Toronto, ON — Canadian Manufacturing Week (CMW) 2010, to take place Oct. 5-7, 2010, will have a new format, new location and an improved program.

“In the face of what’s being called the new industrial revolution, the manufacturing sector is being asked to rebrand, to look for innovative ways to decrease costs while producing high quality products,” said Mark Tomlinson, executive director and general manager of the Society of Manufacturing Engineers (SME), organizer of the event. “Canadian Manufacturing Week 2010 is responding with a more streamlined format that will make it easier for visitors to find the answers they need.”

The event will take place at the Toronto Congress Centre, North Hall, 650 Dixon Road, Mississauga, ON, located near the Pearson International Airport.

New to this year’s event is a three-zoned format intended to more clearly and conveniently group the latest manufacturing technologies and solutions into specific areas:

Weld Expo Canada will focus on forming, fabricating and finishing. This zone will highlight everything required for sheet metal operations, from laser, arc and robotic welding to stamping, waterjet cutting and pressworking, to coating equipment, electroplating and automated finishing.

An Advanced Manufacturing Zone will zero in on the factory of the future with a focus on automation and assembly, design engineering and software, additive manufacturing, reverse engineering and electronics manufacturing. Technologies on display will include robotics, sensors, machine vision, virtual reality, simulation and three-dimensional imaging.

A Physical Asset Management Zone will be where manufacturers can learn about running an efficient operation. In addition to green solutions for fluid and waste management or air quality control, it will feature products for asset tracking and management, plant engineering and maintenance, as well as lean manufacturing.

According to Tomlinson, more than half of CMW visitors are high-level manufacturing professionals, accompanied by buying teams with significant equipment budgets. He points to a survey conducted by SME in February 2010, polling 552 Canadian manufacturers, that shows 70% of respondents see their businesses increasing in the next 12 to 18 months. More than 14% of respondents say they are likely to spend $1 million or more on manufacturing equipment in the next year to year-and-a-half, with almost 23% vciting budgets in excess of $250,000.
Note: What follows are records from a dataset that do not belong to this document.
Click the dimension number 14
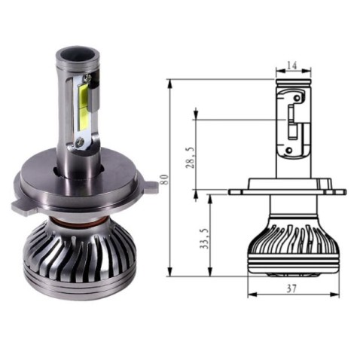(x=292, y=66)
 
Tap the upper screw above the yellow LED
(x=90, y=78)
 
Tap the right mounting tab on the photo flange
(x=150, y=186)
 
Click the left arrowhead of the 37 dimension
(x=249, y=294)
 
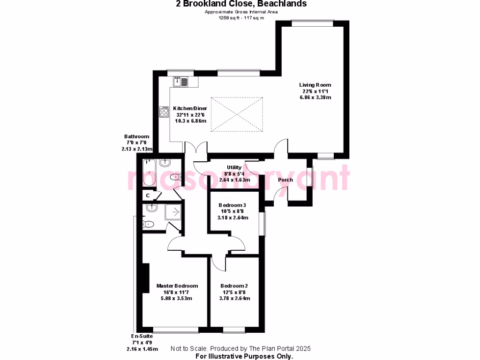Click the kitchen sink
click(180, 82)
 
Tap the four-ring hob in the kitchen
click(164, 112)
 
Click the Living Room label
click(315, 85)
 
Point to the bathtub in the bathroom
click(150, 173)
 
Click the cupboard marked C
click(148, 195)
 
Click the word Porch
click(285, 180)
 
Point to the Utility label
click(234, 167)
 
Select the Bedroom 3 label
click(232, 205)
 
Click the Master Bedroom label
click(177, 286)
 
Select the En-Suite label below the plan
click(142, 337)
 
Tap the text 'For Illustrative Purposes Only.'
click(244, 356)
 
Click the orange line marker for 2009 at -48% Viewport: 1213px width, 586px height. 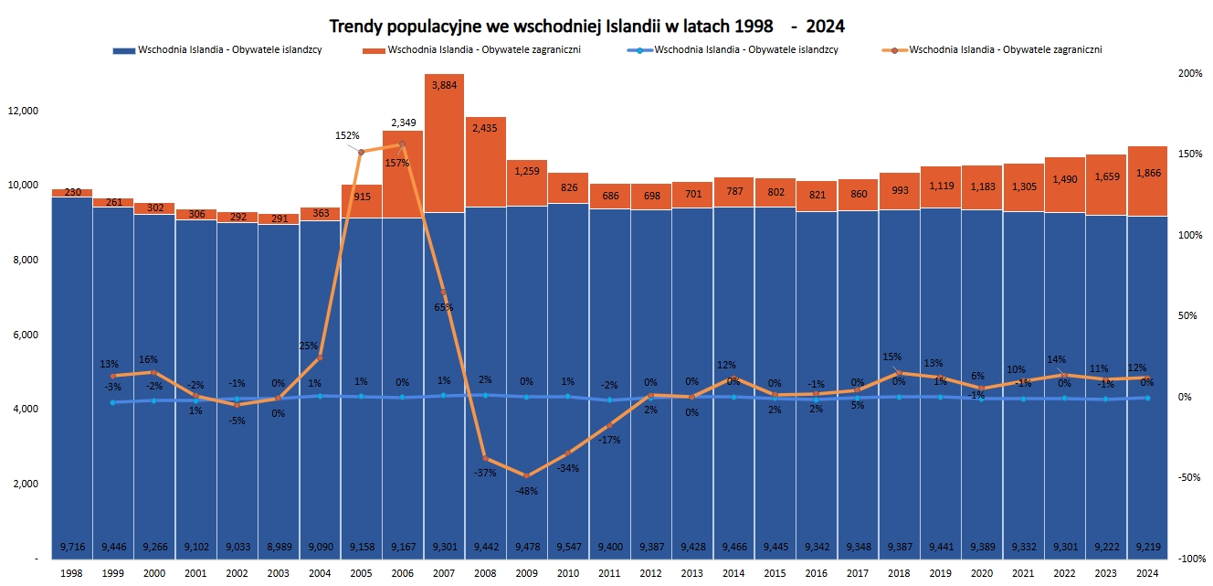point(526,476)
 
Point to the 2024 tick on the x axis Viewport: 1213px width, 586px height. point(1146,573)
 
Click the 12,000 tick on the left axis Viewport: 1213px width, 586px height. point(22,111)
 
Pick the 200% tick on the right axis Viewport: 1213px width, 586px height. point(1190,73)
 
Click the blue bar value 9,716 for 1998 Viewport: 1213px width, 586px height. point(72,547)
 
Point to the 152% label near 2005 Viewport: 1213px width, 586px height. point(348,135)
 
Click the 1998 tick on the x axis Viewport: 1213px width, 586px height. point(72,573)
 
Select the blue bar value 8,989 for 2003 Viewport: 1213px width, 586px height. point(279,547)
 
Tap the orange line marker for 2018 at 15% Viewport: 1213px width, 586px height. point(899,373)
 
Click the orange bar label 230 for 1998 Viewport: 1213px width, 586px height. point(72,193)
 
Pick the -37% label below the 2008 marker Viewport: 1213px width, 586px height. point(485,473)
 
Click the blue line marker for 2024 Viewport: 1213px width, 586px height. point(1146,398)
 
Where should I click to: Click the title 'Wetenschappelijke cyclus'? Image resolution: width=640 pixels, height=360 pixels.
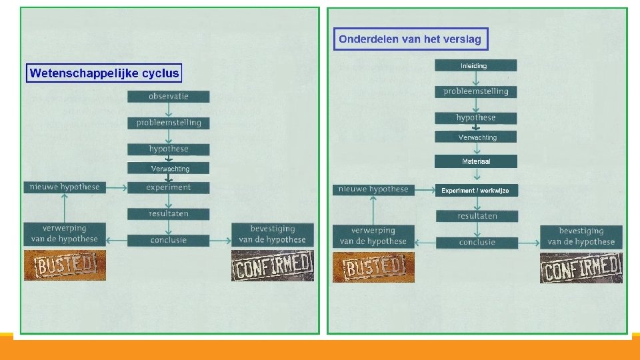tap(104, 73)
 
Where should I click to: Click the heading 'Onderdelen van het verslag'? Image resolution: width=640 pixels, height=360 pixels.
tap(410, 39)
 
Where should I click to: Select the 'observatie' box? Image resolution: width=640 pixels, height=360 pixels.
tap(169, 97)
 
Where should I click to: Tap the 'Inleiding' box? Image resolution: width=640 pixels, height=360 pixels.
tap(475, 65)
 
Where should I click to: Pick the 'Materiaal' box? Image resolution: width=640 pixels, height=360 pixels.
tap(476, 161)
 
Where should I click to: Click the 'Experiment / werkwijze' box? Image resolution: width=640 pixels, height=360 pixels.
tap(475, 191)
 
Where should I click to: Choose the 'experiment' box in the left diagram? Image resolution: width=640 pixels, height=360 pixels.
tap(169, 188)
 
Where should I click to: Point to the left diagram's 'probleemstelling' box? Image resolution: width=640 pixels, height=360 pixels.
tap(169, 123)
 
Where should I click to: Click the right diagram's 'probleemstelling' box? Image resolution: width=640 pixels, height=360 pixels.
tap(475, 91)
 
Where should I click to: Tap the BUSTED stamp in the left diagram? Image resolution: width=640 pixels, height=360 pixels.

At CMW 2010, they will be able to make hands-on evaluations and comparisons of the technology and solutions they need to compete in a global market, Tomlinsonsaid.

Technologies and solutions will be showcased at the event for many industries, including aerospace, automotive, construction, defence, electronics, fabricated metal/stampings, government, industrial machinery/equipment, medical devices/pharmaceuticals, transportation, steel manufacturing, and utilities/energy.